> [Short exercise 1] In the article on riding shotgun, where on his body was the deputy shot during the traffic stop?
> [Short exercise 2] Reproduce the passage of the riding-shotgun article starting at "With the recent" and ending at "fulfill this mission.".
> [Short exercise 3] Write the next part of the article on riding shotgun, picking up after its final sentence.

> [Quoted passage]

# Riding Shotgun May Be in Vogue



## kwflatbed (Dec 29, 2004)

An idea from the Old West

*ART FEMISTER*
*Volunteers in Law Enforcement Contributor*
_Officer.com_

As we near the end of 2007, this year has seen a dramatic rise in violence and unfortunately, deadly violence towards law enforcement officers all across the nation. It seems like not a few days goes by that we're not hearing or reading about another officer being killed by a suspect versus a traffic-related accident, which in the past has been the major cause of death for police officers.

*Riding shotgun makes a comeback? *
As most folks know, the term "riding shotgun" came from the old cowboy days when stagecoaches crossed the wide open territories, loaded with valuable cargo, cash, and other attractive items for thieves. To help protect the load, a second person would ride up top with the driver openly carrying, as the name implies, a shotgun. The reason was quite simple and obvious: to help deter thieves from attempting to rob the stagecoach, and if they did, to provide additional back up for the driver. 
With the recent surge in violence against officers, with no reason to believe there is an end in sight anytime soon, law enforcement executives may want to consider a new class of police officer whose primary mission is in effect to "ride shotgun." If this sounds even somewhat attractive, but the thought of setting up an entire new human resources structure to include pay, benefits, retirement, etc., is too overwhelming, perhaps it might make sense to start off with a well-trained and -qualified unit of volunteers to fulfill this mission. 
Several months ago in south Texas, a deputy from a large, yet very understaffed agency was on patrol with a civilian "ride along." It just so happens that the female "rider" was previously employed with the agency in a civilian capacity yet had some basic firearms training. That evening, the deputy conducted a "routine" traffic stop at which time the driver of the vehicle exited and opened fire on the deputy, shooting him in his gun hand. The suspect went back to his own vehicle and jumped into the driver's seat. Not knowing if the suspect was going to back up over the deputy, grab another gun or what his intentions were, the female rider took the patrol cruiser's shotgun and opened fire on the suspect who she just witnessed shooting the deputy. The suspect was found dead behind the wheel of his vehicle, not too far away from the scene of the shooting. Publicly speaking, most rank and file members of law enforcement will say, "we appreciate her efforts, however it's not the job of the public to shoot at suspects." But, privately speaking, many of the same officers will say, "great job, she can ride with me anytime."

> [Collected material]
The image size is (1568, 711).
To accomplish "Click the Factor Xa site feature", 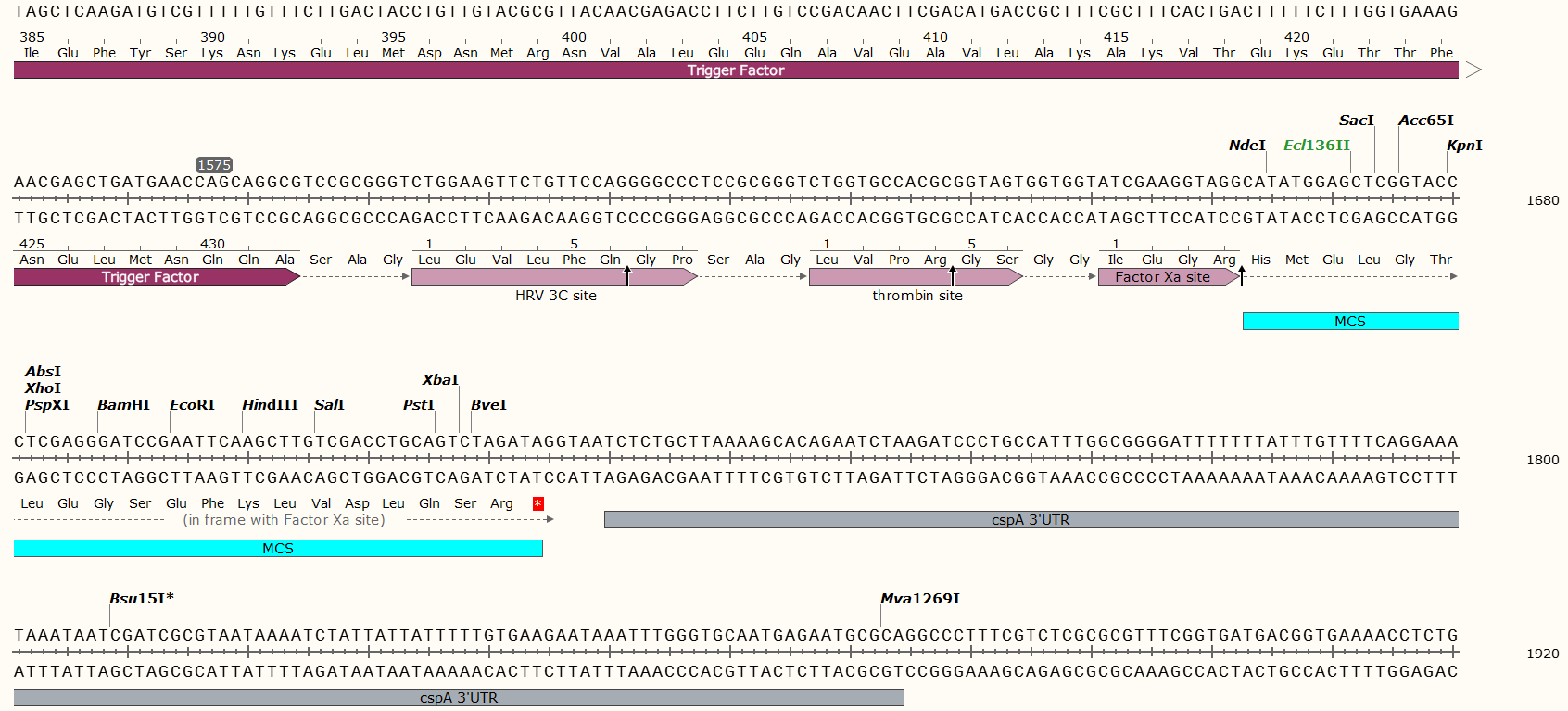I will pyautogui.click(x=1167, y=277).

> [Task response 1] In his gun hand.

> [Task response 2]
With the recent surge in violence against officers, with no reason to believe there is an end in sight anytime soon, law enforcement executives may want to consider a new class of police officer whose primary mission is in effect to "ride shotgun." If this sounds even somewhat attractive, but the thought of setting up an entire new human resources structure to include pay, benefits, retirement, etc., is too overwhelming, perhaps it might make sense to start off with a well-trained and -qualified unit of volunteers to fulfill this mission.

> [Task response 3]
Full Article: http://www.officer.com/web/online/Operations-and-Tactics/Riding-Shotgun-May-Be-in-Vogue/3$37836


----------



## Killjoy (Jun 23, 2003)

While I'm all for an armed citizentry defending themselves, an armed citizentry roaming around looking to "help" police officers sounds like a recipe for disaster. How much training is a "well-trained volunteer" going to get? Our basic firearms course is two weeks, about twelve hours per day with several days of force-on-force training. Can joe average citizen take two weeks off to take a course? Also, there's a lot more to being a police officer then simply firearms training. This sounds like an excuse for whackers everywhere to strap on a gun and run around pretending to "help" police officers. 

The best thing average joe citizen can do is to pay their taxes, raise their children the right way, and obey the the law. If they happened to be armed when I'm getting shot at, by all means, help me out. The same thing goes if I'm rolling around on the sidewalk with some mope...giving the mope a knuckle sandwich will get you a hearty handshake. But to go searching for trouble is a bad idea...the best tactic is avoidance. Avoid stupid places, avoid stupid people and avoid doing stupid things.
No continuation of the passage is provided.